**Exercise details**
Your answer is the lines below, exactly, from the one that contains "Rotate canvas clockwise" through the one that contains "Fold the dependencies block at line 8", both included.
--- Extracted material Enclosed Below ---
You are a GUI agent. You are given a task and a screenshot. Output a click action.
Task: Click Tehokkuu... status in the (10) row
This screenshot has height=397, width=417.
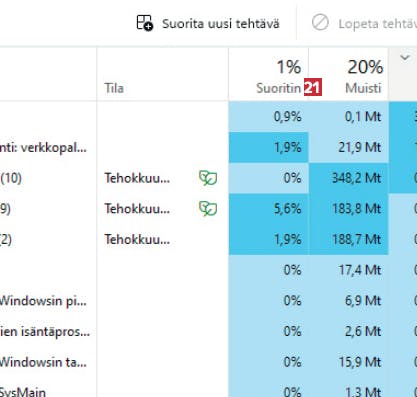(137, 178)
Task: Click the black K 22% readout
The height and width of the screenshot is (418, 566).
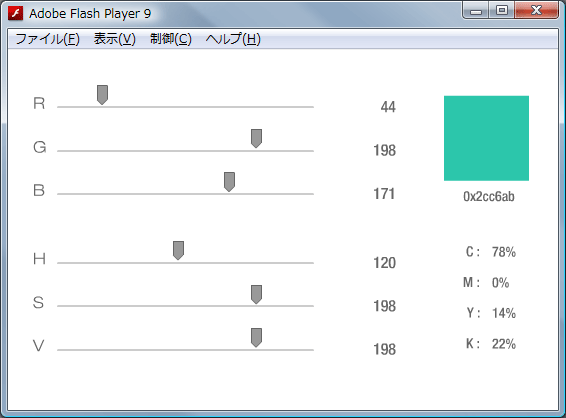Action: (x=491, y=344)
--- End of Enclosed Extracted material ---
--- Extracted material Enclosed Below ---
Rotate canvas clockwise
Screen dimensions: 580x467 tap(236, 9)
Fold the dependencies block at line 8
--- End of Enclosed Extracted material ---
--- Extracted material Enclosed Below ---
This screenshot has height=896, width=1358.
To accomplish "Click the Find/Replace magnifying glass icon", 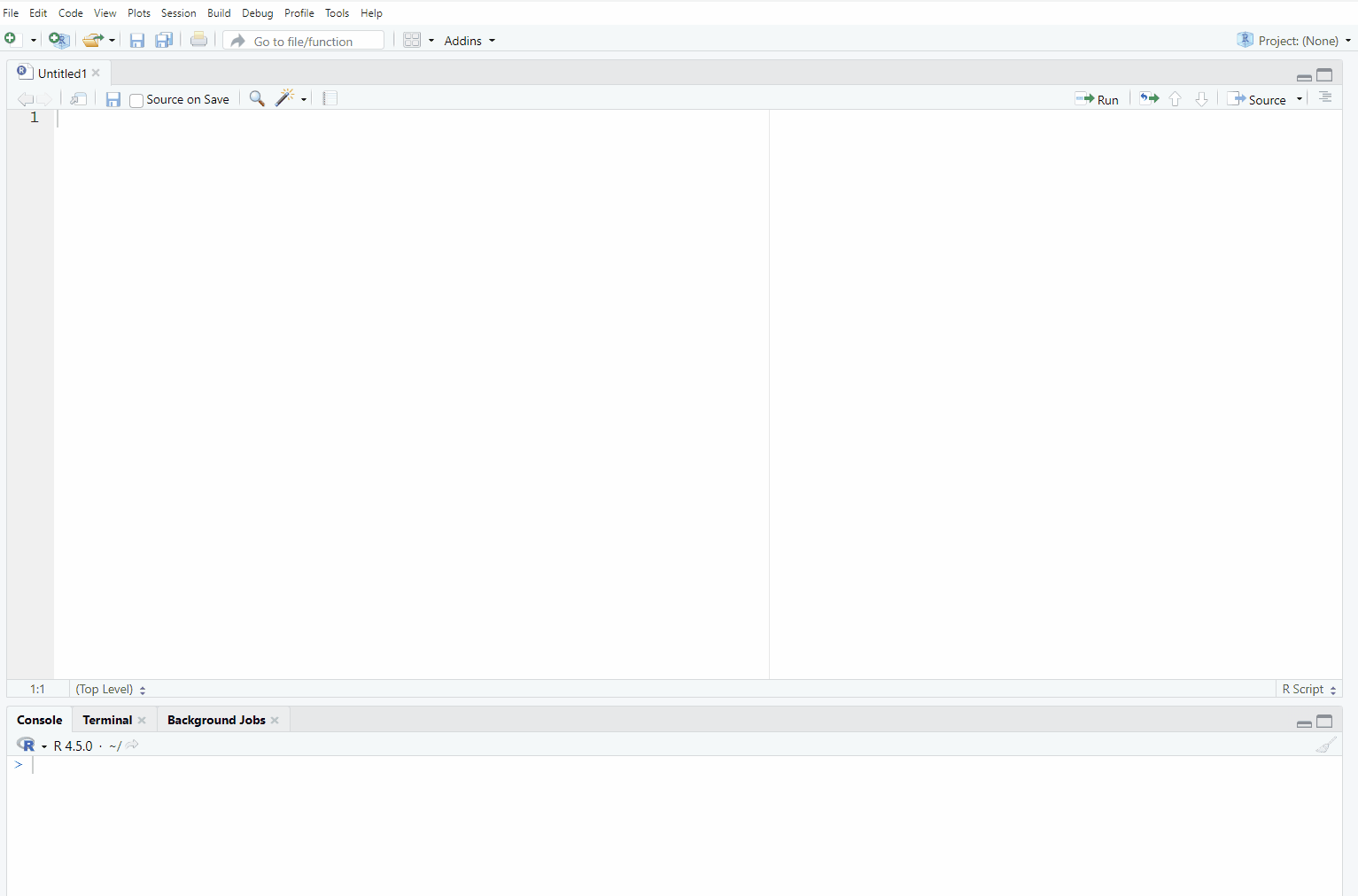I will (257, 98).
--- End of Enclosed Extracted material ---
**Exercise response**
Rotate canvas clockwise
Screen dimensions: 580x467 tap(236, 9)
Fold the dependencies block at line 8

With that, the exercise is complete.